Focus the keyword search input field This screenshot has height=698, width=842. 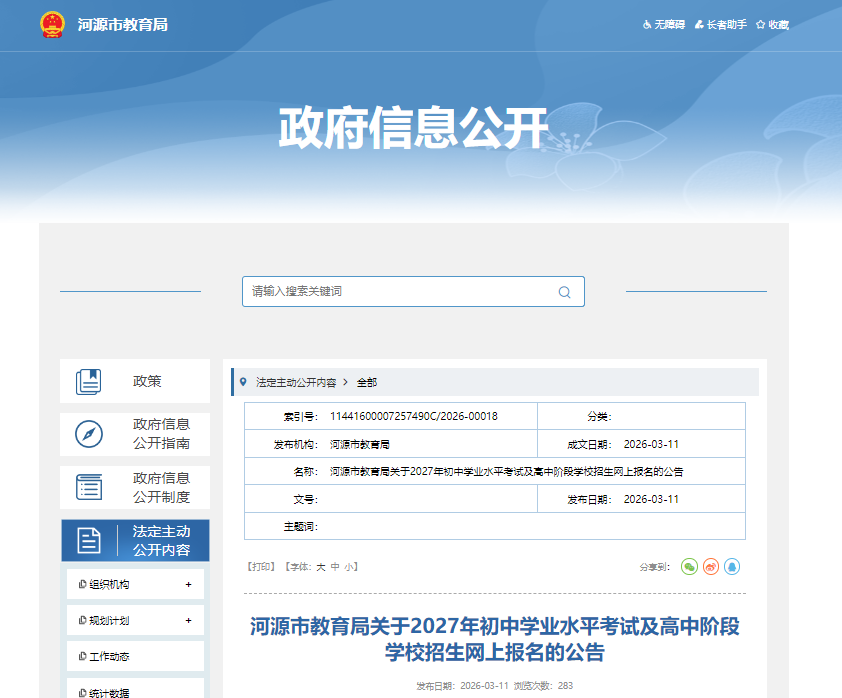[x=400, y=292]
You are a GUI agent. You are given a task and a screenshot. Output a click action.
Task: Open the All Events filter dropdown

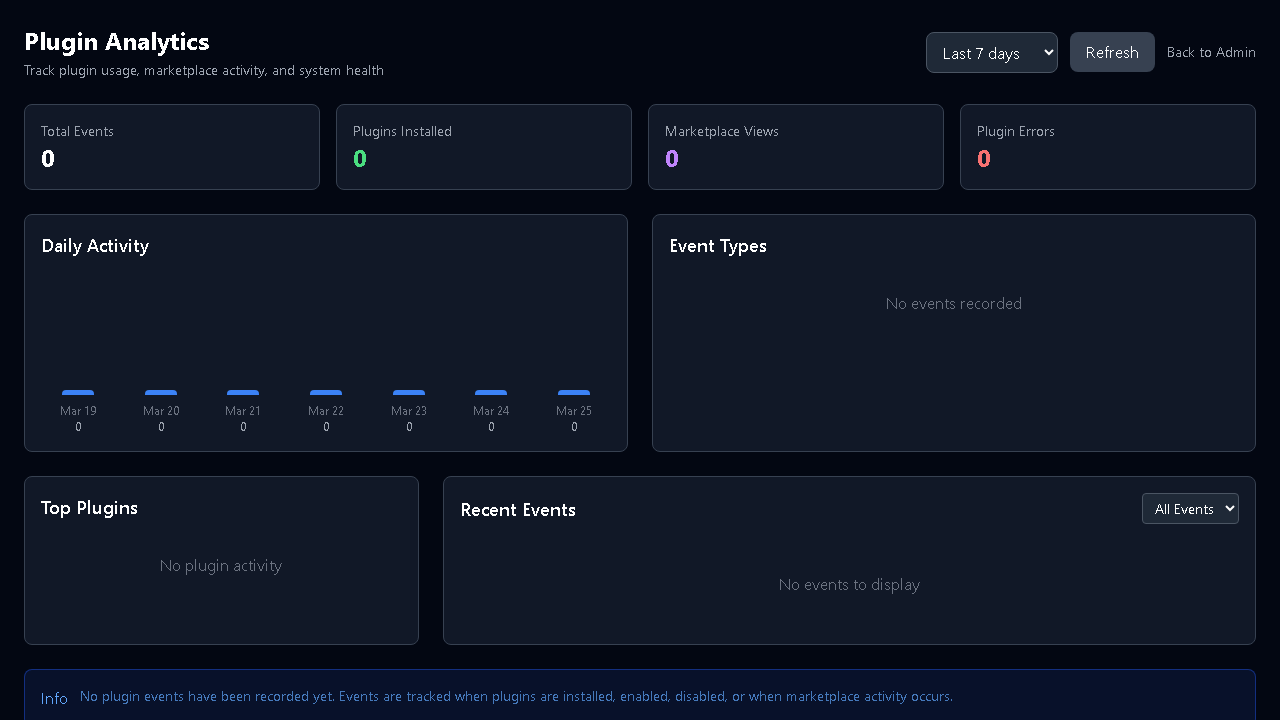click(x=1189, y=508)
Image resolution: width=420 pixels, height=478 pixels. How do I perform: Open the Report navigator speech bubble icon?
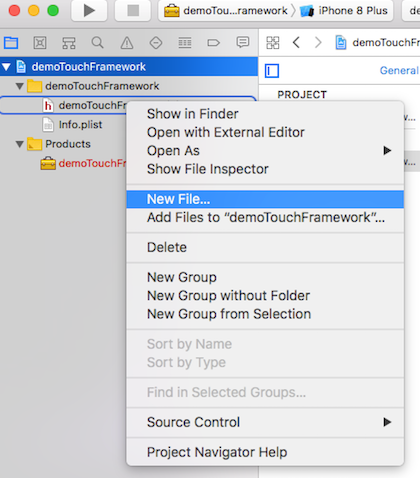tap(243, 43)
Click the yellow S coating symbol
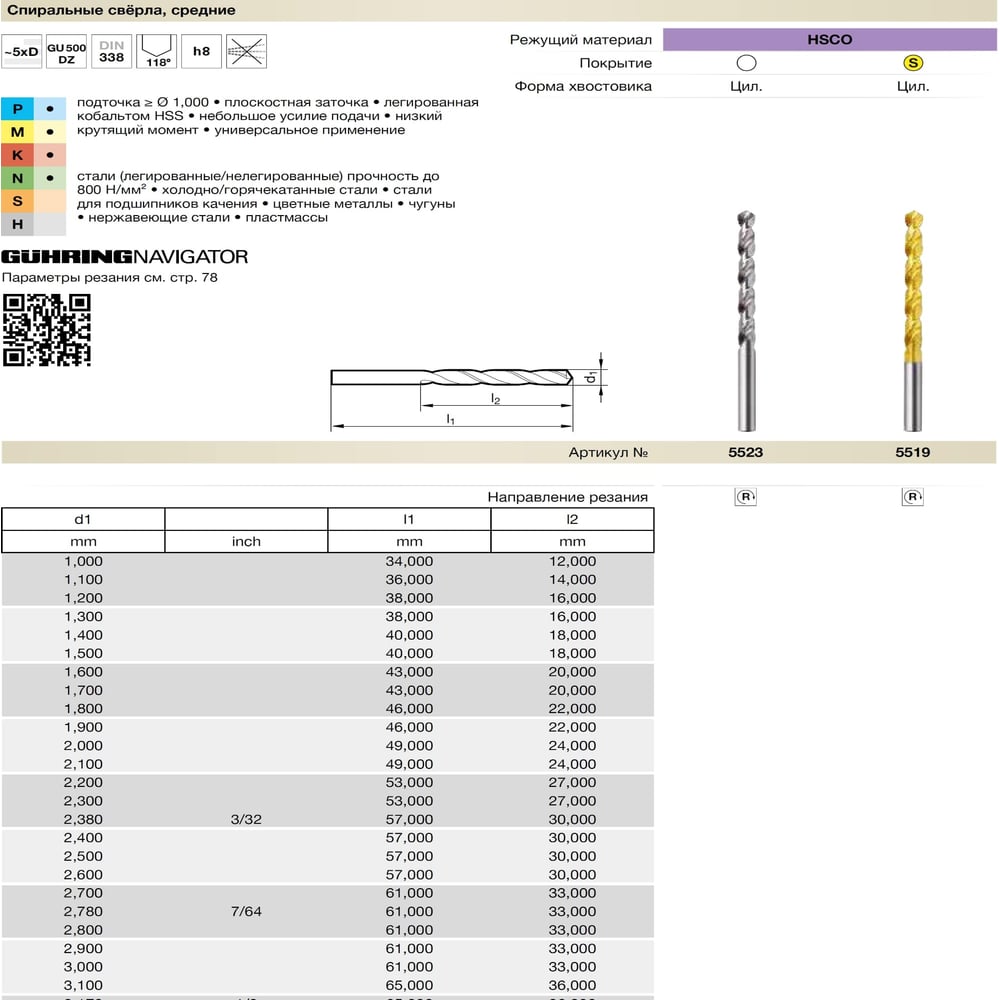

## YOUR GOAL
Retype the lines from the one containing "Task: Open the All Events filter dropdown" down to the last line of the records, both included, exactly and nothing more. Pictures stay out.

## SOLUTION TO THIS EXERCISE
Task: Open the All Events filter dropdown

click(x=1189, y=508)
Image resolution: width=420 pixels, height=478 pixels. How do I perform: Open the Report navigator speech bubble icon?
tap(243, 43)
Click the yellow S coating symbol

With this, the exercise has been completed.